Entries taken from a collection:
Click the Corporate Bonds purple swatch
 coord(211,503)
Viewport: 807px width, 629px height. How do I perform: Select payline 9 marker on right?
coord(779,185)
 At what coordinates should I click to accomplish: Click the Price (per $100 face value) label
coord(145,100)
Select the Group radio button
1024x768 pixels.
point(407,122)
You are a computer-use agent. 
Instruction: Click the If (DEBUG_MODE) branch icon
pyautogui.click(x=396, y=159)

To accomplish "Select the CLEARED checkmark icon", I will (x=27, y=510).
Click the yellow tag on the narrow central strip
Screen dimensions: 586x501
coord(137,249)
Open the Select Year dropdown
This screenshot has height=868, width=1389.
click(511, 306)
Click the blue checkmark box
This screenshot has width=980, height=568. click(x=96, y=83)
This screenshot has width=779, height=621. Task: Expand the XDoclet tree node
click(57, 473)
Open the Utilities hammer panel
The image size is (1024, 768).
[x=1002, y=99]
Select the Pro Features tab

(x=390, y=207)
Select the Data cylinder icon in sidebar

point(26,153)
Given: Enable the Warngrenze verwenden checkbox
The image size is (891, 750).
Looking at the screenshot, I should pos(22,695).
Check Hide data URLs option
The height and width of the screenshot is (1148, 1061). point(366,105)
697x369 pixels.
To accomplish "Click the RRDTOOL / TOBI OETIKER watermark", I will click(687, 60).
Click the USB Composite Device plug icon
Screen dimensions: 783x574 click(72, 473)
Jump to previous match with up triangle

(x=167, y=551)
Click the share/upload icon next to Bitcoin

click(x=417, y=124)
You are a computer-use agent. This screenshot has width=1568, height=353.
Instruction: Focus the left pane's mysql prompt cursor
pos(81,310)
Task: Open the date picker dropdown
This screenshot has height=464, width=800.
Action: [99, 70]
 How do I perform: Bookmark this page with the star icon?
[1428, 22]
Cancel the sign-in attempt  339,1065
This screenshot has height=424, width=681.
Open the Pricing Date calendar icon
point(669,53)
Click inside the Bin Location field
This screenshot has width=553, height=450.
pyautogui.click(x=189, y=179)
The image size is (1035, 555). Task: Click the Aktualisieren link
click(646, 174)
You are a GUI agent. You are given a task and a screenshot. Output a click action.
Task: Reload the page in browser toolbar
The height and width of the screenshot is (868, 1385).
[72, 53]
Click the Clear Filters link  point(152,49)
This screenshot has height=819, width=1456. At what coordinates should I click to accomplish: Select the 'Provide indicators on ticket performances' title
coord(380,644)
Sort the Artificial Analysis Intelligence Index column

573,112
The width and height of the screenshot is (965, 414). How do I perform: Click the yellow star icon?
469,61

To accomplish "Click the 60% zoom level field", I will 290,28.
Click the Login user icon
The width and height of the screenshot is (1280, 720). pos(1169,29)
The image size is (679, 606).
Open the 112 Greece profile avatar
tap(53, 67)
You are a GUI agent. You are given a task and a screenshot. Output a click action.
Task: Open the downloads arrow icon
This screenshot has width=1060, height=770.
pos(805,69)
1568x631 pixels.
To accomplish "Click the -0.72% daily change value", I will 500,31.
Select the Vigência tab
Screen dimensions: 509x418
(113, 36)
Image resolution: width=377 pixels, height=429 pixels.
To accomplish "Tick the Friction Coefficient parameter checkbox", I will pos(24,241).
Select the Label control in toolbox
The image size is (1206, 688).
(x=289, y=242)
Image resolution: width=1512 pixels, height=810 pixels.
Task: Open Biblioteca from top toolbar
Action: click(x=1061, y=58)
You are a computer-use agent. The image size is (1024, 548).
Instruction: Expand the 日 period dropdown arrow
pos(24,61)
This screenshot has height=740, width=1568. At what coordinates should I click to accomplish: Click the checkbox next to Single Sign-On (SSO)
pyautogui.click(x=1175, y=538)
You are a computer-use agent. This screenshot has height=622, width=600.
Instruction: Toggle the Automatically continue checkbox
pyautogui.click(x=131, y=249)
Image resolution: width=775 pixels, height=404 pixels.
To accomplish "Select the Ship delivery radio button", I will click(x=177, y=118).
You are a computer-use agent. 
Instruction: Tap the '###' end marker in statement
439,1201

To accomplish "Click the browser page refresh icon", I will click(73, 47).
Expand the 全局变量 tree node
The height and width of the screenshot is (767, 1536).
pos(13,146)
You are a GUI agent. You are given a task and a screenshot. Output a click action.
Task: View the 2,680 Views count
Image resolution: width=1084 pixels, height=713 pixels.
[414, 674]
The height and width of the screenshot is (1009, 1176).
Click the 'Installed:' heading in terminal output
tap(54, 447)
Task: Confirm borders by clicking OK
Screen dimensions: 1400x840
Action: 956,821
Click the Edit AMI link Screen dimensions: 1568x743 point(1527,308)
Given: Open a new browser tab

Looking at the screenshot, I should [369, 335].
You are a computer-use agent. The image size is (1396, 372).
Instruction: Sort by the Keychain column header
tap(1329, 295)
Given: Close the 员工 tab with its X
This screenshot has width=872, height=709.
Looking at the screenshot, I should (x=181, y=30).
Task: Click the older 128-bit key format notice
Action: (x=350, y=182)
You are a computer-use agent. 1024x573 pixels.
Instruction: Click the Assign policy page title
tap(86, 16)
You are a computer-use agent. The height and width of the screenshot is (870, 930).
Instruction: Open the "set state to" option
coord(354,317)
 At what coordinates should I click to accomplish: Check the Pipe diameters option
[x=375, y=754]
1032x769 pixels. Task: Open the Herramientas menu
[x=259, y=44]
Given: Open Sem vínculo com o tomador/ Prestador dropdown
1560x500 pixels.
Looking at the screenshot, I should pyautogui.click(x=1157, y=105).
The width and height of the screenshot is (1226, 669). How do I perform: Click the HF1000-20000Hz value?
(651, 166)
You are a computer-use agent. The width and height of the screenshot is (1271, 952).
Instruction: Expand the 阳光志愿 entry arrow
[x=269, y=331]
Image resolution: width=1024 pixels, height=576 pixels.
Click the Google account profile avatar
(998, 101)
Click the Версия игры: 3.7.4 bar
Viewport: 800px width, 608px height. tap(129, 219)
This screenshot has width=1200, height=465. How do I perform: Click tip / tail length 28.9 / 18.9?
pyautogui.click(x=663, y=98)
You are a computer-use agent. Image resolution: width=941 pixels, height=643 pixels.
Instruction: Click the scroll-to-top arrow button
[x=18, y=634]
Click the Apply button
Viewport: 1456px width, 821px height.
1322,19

What the task asks: In the data above, how many lines hold the word "field"? Give only the number.

Solution for this exercise: 2